The downy smattering was never a slam-dunk deterrent. Although some of the birds in the study were too anxious to ever enter white-feathered nest boxes, most eventually went inside. But even a brief delay can make a huge difference for the nest's true owner, usually foraging only a short distance away. "Even 20 minutes can give them enough time to circle back and check in," and perhaps fight off their competitors, Wiebe said. The researchers weren't actually able to show that happening, because they relied on artificially decorated, already uninhabited nests, Aguillon pointed out. But their findings point to a serious feather fear factor that hadn't been shown before. The birds' trepidation almost evokes a kind of superstition, she said: "Something bad happened in this place. I should not go in."
Such histrionics over a few feathers might seem a little extra, but it's pretty in keeping with the high-stakes lifestyle that many birds lead, Mark Mainwaring, an ecologist and bird-nest expert at the University of Montana who wasn't involved in the study, told me: "All these birds have to do is make one mistake, to go into a nest box with a predator, and they're dead." That's a lot of incentive to avoid risk--and from birds' perspective, even a soft, floofy hint that death looms in the dark is plenty of reason to seek their fortune elsewhere. Human squatters, too, would probably think twice before bedding down in an apartment with hair, teeth, and shreds of torn clothing strewn about. "It's all part of the bluff," Mainwaring said. Feathers might not even be the only death decoys that duplicitous birds toss around. Other researchers have documented tufted titmice--another species of cavity-nesters--filching fur from raccoons, dogs, and other mammals to line their nests. The stolen fuzz might end up pulling double duty: coziness and psychological warfare that keeps invaders out.
Sophie Edwards, an ornithologist at the University of St. Andrews who wasn't involved in the study, pointed out that murder-phobia might also thwart another avian dirty deed--egg-dumping, wherein some birds offload part of their brood into other nests, so they can avoid the onerous responsibility of raising their offspring themselves. For some avian populations, dissuading egg-dumping might even be more important than blocking nest thievery. The blue tits that Edwards studies in the United Kingdom, for instance, don't start feathering their dwelling until about two weeks into the nest-building process, too late to stop most early intruders but perhaps better timed to when the birds start incubating their eggs.
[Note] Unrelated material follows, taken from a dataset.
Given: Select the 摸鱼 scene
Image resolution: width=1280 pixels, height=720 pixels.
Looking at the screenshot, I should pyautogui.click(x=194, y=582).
The tactics aren't mutually exclusive, but researchers won't be able to tell which one's the bigger motivator until they track which broods survive, and whether strategically placed feathers helped secure their fate.
In either case, that the deception works at all is telling. Humans aren't the only calculating tricksters around--or, it seems, the only animals that can weaponize fear. Birds are terrified of death too. On some level, they seem to know this about one another. And like us, they can exploit that reality to safeguard what's theirs.